LONDON: To some, they are freedom fighters, willing to risk their lives in defense of a persecuted people, but others take a dimmer view of the Western volunteers battling Daesh alongside Kurdish forces in Syria.
On Wednesday, James Matthews, a former British soldier who fought with the Kurdish People’s Protection Units (YPG) against Daesh in Syria, was charged with terror-related offenses, making him the first Briton to be prosecuted for helping a group backed by the UK government overseas.
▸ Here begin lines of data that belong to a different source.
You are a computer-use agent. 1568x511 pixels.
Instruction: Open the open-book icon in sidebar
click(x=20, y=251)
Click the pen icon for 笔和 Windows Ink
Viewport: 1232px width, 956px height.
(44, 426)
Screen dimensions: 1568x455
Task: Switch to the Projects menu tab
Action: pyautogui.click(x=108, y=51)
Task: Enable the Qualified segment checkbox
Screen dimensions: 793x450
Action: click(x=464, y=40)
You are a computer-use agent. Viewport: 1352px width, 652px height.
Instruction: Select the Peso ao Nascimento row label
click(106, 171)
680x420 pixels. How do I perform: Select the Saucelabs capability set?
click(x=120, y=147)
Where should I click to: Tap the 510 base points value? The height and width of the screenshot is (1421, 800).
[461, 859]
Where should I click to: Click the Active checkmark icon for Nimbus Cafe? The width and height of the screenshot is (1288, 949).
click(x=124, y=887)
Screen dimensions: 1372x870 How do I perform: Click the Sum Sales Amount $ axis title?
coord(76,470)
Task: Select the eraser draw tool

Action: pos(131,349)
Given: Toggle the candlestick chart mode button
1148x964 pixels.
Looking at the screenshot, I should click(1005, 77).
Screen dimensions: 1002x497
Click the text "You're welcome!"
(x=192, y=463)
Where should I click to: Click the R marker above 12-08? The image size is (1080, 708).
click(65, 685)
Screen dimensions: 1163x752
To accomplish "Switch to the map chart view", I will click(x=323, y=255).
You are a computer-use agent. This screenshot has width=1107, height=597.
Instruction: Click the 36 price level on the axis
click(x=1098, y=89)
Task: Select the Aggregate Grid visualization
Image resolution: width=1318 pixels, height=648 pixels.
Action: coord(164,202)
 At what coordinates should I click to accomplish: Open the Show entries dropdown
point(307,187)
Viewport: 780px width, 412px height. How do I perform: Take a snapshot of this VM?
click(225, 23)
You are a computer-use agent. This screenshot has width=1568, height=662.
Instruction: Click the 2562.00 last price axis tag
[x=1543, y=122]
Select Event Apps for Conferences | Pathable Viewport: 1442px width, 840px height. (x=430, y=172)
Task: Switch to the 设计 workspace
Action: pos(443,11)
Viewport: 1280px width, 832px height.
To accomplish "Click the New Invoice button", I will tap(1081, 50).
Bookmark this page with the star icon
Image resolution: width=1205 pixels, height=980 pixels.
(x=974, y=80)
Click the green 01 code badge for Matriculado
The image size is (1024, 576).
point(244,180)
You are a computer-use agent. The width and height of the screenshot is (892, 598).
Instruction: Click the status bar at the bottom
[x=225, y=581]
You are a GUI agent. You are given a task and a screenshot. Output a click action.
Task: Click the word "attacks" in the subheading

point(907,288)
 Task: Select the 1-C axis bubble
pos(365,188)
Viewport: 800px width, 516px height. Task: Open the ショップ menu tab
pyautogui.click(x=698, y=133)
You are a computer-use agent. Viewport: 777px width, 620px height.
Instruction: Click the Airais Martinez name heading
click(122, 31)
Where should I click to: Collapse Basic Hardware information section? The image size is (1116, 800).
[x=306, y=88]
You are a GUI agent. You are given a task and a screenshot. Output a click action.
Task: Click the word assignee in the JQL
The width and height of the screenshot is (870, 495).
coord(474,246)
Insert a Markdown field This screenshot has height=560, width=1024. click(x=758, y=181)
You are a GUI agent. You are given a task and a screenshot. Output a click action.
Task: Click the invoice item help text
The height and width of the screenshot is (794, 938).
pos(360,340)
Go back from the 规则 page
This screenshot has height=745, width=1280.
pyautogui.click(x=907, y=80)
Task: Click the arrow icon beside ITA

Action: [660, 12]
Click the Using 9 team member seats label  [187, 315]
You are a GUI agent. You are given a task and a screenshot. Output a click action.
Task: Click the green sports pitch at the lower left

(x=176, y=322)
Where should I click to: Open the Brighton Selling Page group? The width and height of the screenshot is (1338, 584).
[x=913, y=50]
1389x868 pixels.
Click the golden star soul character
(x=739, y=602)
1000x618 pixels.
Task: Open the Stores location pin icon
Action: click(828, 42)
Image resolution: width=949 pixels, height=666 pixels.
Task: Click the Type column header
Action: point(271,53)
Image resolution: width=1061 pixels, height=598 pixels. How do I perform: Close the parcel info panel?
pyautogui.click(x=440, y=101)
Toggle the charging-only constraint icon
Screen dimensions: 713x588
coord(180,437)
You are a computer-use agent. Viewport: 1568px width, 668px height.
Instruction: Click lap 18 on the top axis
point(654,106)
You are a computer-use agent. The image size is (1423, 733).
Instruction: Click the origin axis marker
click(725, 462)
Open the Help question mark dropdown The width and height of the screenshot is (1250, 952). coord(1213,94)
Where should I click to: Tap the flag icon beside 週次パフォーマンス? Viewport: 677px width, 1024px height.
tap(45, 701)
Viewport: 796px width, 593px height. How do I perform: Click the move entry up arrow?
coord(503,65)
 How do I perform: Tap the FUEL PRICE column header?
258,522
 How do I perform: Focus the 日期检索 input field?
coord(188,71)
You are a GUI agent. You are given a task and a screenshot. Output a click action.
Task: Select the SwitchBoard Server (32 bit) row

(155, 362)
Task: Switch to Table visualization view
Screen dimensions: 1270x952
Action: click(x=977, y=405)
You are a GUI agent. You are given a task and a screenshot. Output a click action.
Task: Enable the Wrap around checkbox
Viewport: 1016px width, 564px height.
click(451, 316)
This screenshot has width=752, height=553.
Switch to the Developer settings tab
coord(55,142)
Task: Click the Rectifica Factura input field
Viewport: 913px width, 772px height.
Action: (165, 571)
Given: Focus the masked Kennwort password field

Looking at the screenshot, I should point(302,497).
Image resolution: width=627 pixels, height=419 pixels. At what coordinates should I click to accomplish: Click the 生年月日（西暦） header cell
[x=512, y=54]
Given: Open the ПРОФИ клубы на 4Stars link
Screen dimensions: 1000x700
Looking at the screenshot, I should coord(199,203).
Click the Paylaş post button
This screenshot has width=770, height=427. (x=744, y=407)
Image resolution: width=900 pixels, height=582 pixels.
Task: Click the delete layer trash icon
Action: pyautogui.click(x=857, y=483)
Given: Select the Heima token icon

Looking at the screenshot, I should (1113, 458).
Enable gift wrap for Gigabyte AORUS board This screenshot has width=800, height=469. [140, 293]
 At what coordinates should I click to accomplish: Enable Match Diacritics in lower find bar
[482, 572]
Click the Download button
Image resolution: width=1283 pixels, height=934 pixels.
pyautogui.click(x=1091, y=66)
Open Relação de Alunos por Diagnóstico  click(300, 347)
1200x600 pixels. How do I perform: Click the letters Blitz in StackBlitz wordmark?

Matthews pleaded not guilty to a charge of attending a place or places where training was provided “for purposes connected with the commission or preparation of acts of terrorism.” Another former volunteer, student Joshua Walker, was acquitted in October 2017 of terror charges for possessing a copy of the “The Anarchist Cookbook.”
The charges raise questions about the challenges facing Western volunteers returning from foreign combat zones, as well as the difficulties — amid the legal wasteland of Syria’s bloodied battlefields — of sorting the heroes from the villains as Daesh’s self-declared caliphate crumbles and the combatants disperse.
For the many foreign fighters attending the funeral in southwest England earlier this month of 24-year-old Briton Jac Holmes, who died in Raqqa while fighting as a sniper with the YPG, the prosecutions are a bitter betrayal.
“How can countries like Britain and Canada persecute guys who went and fought against Islamic State (Daesh), which is a known terrorist group — how can they be harassed, detained, questioned and possibly prosecuted, in these countries?” asked Jeff Kup, an American YPG fighter.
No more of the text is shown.